BEGIN Dataset records
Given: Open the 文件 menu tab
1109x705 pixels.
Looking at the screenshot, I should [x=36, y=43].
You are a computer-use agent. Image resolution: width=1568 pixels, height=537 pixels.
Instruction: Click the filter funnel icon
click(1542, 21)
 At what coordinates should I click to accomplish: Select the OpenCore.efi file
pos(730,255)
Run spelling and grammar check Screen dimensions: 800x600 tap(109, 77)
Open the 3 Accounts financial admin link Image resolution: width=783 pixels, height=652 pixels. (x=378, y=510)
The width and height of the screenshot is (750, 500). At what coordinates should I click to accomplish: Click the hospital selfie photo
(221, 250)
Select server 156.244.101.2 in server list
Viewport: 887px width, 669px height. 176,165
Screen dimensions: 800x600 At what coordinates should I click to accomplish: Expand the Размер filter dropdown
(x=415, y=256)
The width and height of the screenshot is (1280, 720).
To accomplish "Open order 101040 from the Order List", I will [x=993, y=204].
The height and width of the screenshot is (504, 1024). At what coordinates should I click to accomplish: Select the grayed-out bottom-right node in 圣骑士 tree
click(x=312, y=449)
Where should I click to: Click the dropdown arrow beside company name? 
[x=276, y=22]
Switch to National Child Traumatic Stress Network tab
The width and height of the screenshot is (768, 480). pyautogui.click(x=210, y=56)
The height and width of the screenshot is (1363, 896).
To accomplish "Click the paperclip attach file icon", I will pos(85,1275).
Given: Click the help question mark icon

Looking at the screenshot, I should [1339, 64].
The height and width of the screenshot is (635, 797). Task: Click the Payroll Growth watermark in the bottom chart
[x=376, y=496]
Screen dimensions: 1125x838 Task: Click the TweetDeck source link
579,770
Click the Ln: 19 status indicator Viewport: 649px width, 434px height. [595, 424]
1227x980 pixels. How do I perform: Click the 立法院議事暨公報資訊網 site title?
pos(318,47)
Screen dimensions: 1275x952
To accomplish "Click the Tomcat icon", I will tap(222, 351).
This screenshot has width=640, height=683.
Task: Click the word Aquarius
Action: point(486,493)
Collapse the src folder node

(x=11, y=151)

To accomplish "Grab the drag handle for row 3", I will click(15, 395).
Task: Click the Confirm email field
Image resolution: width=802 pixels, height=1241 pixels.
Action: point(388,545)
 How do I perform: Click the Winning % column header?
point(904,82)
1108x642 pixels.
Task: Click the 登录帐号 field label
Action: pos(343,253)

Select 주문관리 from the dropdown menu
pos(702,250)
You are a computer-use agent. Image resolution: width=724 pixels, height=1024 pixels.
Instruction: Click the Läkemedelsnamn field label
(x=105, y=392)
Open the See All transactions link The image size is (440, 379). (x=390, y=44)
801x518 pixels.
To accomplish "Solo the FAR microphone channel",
END Dataset records
## Exercise aim:
Could you write out all the records exactly, please?

## Response area:
Given: Open the 文件 menu tab
1109x705 pixels.
Looking at the screenshot, I should [x=36, y=43].
You are a computer-use agent. Image resolution: width=1568 pixels, height=537 pixels.
Instruction: Click the filter funnel icon
click(1542, 21)
 At what coordinates should I click to accomplish: Select the OpenCore.efi file
pos(730,255)
Run spelling and grammar check Screen dimensions: 800x600 tap(109, 77)
Open the 3 Accounts financial admin link Image resolution: width=783 pixels, height=652 pixels. (x=378, y=510)
The width and height of the screenshot is (750, 500). At what coordinates should I click to accomplish: Click the hospital selfie photo
(221, 250)
Select server 156.244.101.2 in server list
Viewport: 887px width, 669px height. 176,165
Screen dimensions: 800x600 At what coordinates should I click to accomplish: Expand the Размер filter dropdown
(x=415, y=256)
The width and height of the screenshot is (1280, 720).
To accomplish "Open order 101040 from the Order List", I will [x=993, y=204].
The height and width of the screenshot is (504, 1024). At what coordinates should I click to accomplish: Select the grayed-out bottom-right node in 圣骑士 tree
click(x=312, y=449)
Where should I click to: Click the dropdown arrow beside company name? 
[x=276, y=22]
Switch to National Child Traumatic Stress Network tab
The width and height of the screenshot is (768, 480). pyautogui.click(x=210, y=56)
The height and width of the screenshot is (1363, 896).
To accomplish "Click the paperclip attach file icon", I will pos(85,1275).
Given: Click the help question mark icon

Looking at the screenshot, I should [1339, 64].
The height and width of the screenshot is (635, 797). Task: Click the Payroll Growth watermark in the bottom chart
[x=376, y=496]
Screen dimensions: 1125x838 Task: Click the TweetDeck source link
579,770
Click the Ln: 19 status indicator Viewport: 649px width, 434px height. [595, 424]
1227x980 pixels. How do I perform: Click the 立法院議事暨公報資訊網 site title?
pos(318,47)
Screen dimensions: 1275x952
To accomplish "Click the Tomcat icon", I will tap(222, 351).
This screenshot has width=640, height=683.
Task: Click the word Aquarius
Action: point(486,493)
Collapse the src folder node

(x=11, y=151)

To accomplish "Grab the drag handle for row 3", I will click(15, 395).
Task: Click the Confirm email field
Image resolution: width=802 pixels, height=1241 pixels.
Action: point(388,545)
 How do I perform: Click the Winning % column header?
point(904,82)
1108x642 pixels.
Task: Click the 登录帐号 field label
Action: pos(343,253)

Select 주문관리 from the dropdown menu
pos(702,250)
You are a computer-use agent. Image resolution: width=724 pixels, height=1024 pixels.
Instruction: Click the Läkemedelsnamn field label
(x=105, y=392)
Open the See All transactions link The image size is (440, 379). (x=390, y=44)
801x518 pixels.
To accomplish "Solo the FAR microphone channel",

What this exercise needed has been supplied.